* Aim of the exercise: Starting at the line that contains "Viewport: 237px width, 127px height." and ending at the end of the records, rewrite those lines with "hamburger" replaced by "main" and everything else left as it is.

* Exercise materials:
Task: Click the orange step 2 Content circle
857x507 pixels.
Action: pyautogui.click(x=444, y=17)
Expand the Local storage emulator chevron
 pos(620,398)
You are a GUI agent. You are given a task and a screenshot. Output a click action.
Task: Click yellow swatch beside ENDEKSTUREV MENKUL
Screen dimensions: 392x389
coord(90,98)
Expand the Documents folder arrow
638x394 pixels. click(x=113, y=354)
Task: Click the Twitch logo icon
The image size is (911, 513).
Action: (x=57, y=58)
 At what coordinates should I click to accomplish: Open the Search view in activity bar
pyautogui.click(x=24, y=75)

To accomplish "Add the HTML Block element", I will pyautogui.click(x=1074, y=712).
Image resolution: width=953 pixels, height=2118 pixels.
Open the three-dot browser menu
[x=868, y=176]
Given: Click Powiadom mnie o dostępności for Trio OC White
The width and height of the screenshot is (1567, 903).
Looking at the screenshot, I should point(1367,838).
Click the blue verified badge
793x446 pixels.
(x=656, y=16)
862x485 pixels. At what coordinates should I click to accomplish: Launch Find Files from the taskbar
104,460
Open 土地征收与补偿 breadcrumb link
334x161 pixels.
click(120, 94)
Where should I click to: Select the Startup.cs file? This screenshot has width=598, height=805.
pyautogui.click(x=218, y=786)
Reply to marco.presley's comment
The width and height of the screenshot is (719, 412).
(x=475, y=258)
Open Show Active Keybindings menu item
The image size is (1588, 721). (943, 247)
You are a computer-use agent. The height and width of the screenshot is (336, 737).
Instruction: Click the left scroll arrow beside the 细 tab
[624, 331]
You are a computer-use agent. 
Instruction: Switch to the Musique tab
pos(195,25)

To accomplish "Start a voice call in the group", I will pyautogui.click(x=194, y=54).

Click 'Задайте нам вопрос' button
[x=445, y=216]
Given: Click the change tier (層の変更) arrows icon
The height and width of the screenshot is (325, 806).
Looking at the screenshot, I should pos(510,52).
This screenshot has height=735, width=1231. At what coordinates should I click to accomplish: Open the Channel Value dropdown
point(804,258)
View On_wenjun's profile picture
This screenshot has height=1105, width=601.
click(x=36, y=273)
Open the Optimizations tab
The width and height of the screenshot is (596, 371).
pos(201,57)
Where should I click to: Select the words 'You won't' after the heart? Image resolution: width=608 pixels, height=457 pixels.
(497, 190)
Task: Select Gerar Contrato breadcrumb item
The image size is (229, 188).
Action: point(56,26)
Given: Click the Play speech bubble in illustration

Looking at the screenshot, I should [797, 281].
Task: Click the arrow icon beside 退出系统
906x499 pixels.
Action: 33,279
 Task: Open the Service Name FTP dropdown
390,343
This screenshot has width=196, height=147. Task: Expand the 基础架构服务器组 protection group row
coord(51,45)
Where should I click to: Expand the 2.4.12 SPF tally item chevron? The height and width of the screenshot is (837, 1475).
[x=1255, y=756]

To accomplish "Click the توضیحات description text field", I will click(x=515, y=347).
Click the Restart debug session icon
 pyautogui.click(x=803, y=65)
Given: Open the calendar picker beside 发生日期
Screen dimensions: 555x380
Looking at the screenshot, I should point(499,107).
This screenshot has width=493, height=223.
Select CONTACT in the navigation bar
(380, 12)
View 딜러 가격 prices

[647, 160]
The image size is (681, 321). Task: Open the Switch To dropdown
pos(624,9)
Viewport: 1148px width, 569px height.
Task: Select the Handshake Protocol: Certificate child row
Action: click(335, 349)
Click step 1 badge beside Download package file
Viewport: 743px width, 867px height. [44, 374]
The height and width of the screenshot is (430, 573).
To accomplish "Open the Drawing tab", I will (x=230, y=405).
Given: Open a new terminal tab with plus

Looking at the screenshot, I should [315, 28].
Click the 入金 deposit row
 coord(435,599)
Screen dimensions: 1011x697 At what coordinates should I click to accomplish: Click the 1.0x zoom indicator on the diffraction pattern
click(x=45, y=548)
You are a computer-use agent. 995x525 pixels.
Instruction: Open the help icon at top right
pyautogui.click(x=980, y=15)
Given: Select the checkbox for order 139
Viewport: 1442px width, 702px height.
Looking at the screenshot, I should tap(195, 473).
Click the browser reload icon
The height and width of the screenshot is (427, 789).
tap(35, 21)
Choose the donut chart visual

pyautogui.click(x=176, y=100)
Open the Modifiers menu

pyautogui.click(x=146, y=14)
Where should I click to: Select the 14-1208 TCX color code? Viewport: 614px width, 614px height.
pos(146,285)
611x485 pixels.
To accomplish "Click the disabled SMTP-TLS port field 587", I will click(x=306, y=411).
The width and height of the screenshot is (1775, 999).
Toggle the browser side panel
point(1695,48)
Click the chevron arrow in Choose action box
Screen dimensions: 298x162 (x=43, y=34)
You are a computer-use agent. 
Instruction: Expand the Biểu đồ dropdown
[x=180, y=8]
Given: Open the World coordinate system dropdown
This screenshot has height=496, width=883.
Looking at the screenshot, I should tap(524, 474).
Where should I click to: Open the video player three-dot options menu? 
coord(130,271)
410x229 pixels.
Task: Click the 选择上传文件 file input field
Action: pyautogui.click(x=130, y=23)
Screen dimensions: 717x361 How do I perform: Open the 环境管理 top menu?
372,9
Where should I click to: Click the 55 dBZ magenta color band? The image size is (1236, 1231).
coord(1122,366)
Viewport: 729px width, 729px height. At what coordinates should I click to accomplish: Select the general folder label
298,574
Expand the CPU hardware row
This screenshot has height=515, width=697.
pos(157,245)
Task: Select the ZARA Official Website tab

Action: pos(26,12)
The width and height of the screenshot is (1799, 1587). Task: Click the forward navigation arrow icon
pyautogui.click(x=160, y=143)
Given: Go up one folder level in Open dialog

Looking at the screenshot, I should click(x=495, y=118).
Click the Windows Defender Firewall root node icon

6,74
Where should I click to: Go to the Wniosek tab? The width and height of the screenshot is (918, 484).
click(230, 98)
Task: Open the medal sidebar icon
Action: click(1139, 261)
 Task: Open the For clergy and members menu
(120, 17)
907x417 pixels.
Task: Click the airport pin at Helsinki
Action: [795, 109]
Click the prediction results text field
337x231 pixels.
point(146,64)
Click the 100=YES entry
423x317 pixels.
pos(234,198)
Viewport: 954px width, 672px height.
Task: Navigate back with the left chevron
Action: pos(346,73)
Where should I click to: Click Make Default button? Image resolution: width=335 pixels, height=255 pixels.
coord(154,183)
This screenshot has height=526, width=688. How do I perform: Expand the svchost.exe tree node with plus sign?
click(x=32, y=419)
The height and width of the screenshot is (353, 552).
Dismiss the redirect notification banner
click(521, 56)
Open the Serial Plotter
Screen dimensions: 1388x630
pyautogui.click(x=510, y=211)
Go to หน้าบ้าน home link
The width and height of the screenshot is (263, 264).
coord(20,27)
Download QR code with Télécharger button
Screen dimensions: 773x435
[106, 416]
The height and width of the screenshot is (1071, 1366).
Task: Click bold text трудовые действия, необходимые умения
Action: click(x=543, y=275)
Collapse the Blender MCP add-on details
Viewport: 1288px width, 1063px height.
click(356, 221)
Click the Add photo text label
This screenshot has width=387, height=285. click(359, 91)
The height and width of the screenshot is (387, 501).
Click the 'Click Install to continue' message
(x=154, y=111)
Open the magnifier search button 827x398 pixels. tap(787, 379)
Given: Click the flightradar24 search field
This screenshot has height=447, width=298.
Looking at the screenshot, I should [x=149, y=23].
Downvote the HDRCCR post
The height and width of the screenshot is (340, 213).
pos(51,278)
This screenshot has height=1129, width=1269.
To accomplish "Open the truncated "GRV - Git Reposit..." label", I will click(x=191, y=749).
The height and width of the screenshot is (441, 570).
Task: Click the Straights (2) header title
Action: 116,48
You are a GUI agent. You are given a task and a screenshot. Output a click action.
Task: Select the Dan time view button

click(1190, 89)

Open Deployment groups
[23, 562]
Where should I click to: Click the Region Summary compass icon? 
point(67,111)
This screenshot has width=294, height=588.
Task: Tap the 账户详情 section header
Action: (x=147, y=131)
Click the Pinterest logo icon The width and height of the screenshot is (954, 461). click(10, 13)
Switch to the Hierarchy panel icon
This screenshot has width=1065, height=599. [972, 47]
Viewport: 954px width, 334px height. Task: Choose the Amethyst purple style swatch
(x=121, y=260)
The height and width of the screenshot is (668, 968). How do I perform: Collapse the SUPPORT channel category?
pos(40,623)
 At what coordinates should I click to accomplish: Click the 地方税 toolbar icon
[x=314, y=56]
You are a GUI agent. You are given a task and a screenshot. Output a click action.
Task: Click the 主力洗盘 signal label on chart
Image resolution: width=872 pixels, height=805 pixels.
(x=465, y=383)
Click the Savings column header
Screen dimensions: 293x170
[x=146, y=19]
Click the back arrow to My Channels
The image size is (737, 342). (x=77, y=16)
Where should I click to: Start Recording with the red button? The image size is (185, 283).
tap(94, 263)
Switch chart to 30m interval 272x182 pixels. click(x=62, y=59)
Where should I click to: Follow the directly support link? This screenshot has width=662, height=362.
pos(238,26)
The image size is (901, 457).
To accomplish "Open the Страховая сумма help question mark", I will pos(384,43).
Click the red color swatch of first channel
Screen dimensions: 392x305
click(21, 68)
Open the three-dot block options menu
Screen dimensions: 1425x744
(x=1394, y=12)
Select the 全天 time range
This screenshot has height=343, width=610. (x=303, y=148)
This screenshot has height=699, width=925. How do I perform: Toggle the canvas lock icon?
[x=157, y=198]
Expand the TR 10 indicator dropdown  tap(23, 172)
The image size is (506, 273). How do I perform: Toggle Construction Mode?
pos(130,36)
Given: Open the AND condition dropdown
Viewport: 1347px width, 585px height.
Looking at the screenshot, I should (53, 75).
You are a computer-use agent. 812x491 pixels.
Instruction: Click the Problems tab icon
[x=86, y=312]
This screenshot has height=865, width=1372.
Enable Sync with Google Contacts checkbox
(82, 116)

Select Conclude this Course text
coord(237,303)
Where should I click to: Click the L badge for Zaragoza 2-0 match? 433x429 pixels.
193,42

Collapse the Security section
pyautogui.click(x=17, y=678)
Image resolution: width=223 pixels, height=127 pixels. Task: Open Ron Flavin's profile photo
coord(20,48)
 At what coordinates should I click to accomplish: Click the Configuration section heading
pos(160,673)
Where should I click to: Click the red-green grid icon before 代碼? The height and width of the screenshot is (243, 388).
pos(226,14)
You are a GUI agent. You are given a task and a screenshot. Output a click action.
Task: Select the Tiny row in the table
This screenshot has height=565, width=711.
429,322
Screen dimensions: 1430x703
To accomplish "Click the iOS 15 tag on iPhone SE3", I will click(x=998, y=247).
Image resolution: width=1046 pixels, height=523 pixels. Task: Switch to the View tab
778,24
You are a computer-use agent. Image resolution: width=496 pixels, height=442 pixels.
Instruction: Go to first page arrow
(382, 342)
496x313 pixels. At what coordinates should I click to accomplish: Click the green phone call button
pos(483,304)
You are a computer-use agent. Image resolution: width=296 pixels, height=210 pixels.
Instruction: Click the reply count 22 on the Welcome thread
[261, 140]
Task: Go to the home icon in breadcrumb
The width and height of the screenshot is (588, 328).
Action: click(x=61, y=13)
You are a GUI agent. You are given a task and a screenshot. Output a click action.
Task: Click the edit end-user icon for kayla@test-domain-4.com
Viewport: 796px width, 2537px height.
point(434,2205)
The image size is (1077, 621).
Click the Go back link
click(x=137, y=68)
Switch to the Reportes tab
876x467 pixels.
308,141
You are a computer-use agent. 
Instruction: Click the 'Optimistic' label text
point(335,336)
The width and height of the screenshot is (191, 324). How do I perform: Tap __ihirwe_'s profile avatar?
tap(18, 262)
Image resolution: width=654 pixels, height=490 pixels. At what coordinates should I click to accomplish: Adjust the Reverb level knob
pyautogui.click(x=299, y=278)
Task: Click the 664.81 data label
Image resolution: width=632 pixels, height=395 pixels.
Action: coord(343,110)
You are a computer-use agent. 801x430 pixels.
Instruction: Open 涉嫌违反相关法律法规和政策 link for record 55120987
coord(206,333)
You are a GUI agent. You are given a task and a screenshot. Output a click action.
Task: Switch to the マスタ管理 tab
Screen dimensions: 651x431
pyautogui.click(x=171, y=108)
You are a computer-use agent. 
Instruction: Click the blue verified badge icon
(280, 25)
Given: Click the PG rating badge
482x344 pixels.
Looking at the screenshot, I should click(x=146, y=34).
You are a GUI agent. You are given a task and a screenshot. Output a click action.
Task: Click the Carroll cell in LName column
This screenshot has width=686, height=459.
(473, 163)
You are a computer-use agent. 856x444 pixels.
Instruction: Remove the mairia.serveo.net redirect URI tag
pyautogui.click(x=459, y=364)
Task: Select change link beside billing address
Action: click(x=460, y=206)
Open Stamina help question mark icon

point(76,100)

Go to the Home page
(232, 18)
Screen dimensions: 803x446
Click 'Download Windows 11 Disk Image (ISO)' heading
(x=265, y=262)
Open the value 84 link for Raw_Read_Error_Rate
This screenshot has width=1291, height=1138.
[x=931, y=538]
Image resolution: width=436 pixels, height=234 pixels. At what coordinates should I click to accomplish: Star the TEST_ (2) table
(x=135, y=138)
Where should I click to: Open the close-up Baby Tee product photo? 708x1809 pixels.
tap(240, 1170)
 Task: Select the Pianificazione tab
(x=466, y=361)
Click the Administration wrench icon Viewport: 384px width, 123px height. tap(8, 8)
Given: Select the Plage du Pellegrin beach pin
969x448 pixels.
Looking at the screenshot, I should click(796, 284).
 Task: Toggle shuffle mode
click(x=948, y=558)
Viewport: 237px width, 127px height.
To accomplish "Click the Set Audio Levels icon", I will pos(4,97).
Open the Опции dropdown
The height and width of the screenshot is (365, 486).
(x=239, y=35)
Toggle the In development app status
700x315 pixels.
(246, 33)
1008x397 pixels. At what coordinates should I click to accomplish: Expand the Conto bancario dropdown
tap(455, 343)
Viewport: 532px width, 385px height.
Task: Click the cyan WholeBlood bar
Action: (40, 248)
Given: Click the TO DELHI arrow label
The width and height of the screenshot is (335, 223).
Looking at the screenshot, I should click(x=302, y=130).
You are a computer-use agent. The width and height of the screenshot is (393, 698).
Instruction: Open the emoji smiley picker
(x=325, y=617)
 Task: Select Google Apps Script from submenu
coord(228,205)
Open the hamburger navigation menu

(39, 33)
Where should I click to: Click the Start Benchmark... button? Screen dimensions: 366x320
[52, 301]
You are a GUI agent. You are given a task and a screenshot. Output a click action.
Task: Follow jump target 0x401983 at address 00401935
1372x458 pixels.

* Result for this exercise:
Viewport: 237px width, 127px height.
To accomplish "Click the Set Audio Levels icon", I will pos(4,97).
Open the Опции dropdown
The height and width of the screenshot is (365, 486).
(x=239, y=35)
Toggle the In development app status
700x315 pixels.
(246, 33)
1008x397 pixels. At what coordinates should I click to accomplish: Expand the Conto bancario dropdown
tap(455, 343)
Viewport: 532px width, 385px height.
Task: Click the cyan WholeBlood bar
Action: (40, 248)
Given: Click the TO DELHI arrow label
The width and height of the screenshot is (335, 223).
Looking at the screenshot, I should click(x=302, y=130).
You are a computer-use agent. The width and height of the screenshot is (393, 698).
Instruction: Open the emoji smiley picker
(x=325, y=617)
 Task: Select Google Apps Script from submenu
coord(228,205)
Open the main navigation menu

(39, 33)
Where should I click to: Click the Start Benchmark... button? Screen dimensions: 366x320
[52, 301]
You are a GUI agent. You are given a task and a screenshot. Output a click action.
Task: Follow jump target 0x401983 at address 00401935
1372x458 pixels.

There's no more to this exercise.